En la pequeña meseta que coronaba el inhóspito montículo se alzaba un gigantesco risco solitario, y, pegado a ese risco, había un hombre de elevada estatura, barba larga y facciones duras, pero de una flaqueza extremada. La expresión de placidez daba a entender que se hallaba profundamente dormido. A su lado descansaba una niña pequeña, que tenía rodeado con sus blancos bracitos el cuello moreno y fuerte del hombre y que descansaba su cabeza de cabellos dorados sobre el pecho del chaleco de pana de este.
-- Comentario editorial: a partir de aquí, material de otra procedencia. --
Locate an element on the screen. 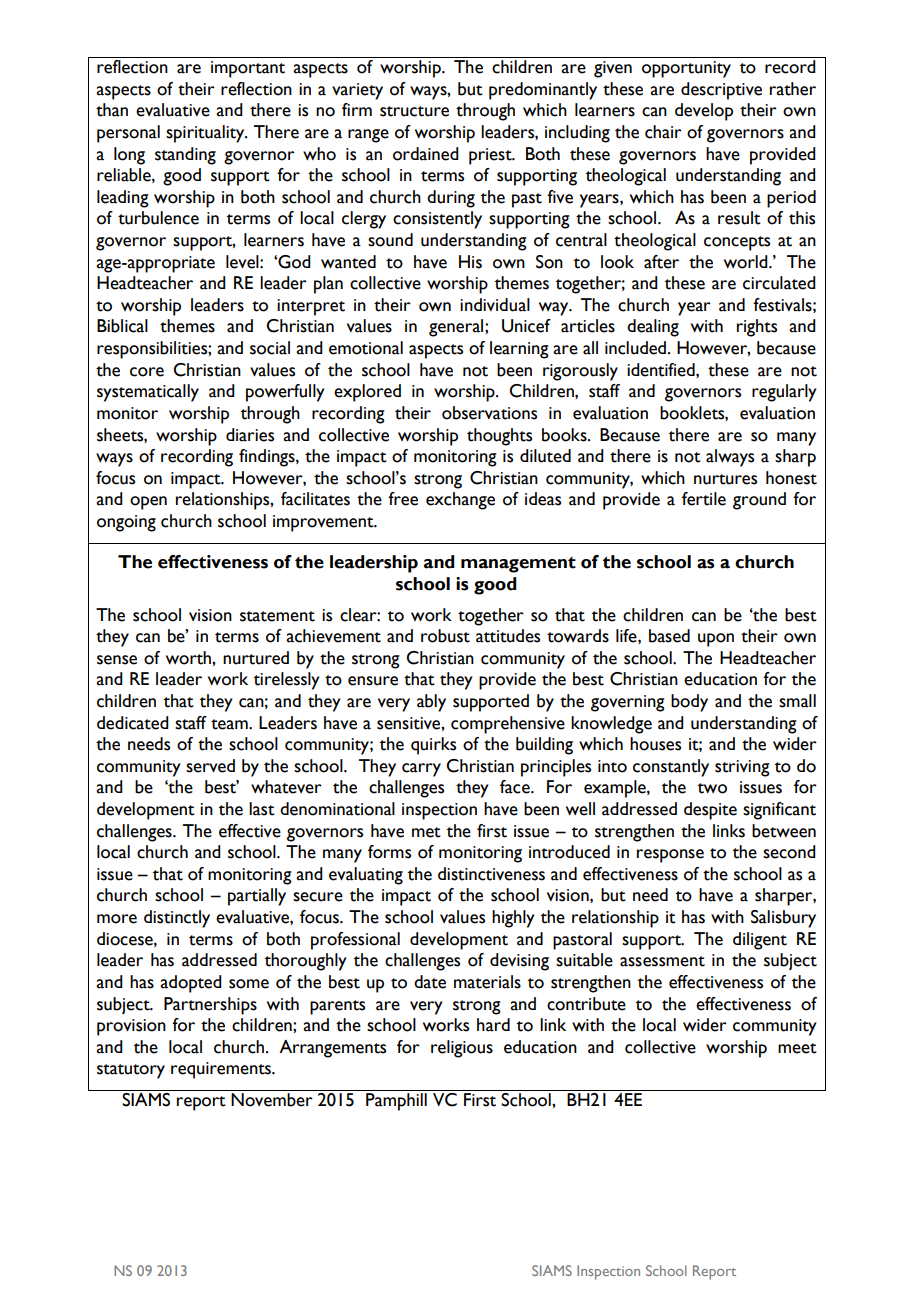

Los labios rosados de la niña estaban entreabiertos, dejando ver la hilera bien formada de blanquísimos dientes, y una sonrisa alegre jugueteaba en sus facciones infantiles. Sus piernecitas regordetas y blancas, que terminaban en unos calcetines blancos y unos zapatos limpios de brillantes hebillas, ofrecían extraño contraste con los miembros largos y arrugados de su compañero. En el borde de una roca que dominaba a la extraña pareja se habían posado tres solemnes buitres que, a la vista de los recién llegados, dejaron escapar roncos chillidos de chasco y se alejaron aleteando adustamente.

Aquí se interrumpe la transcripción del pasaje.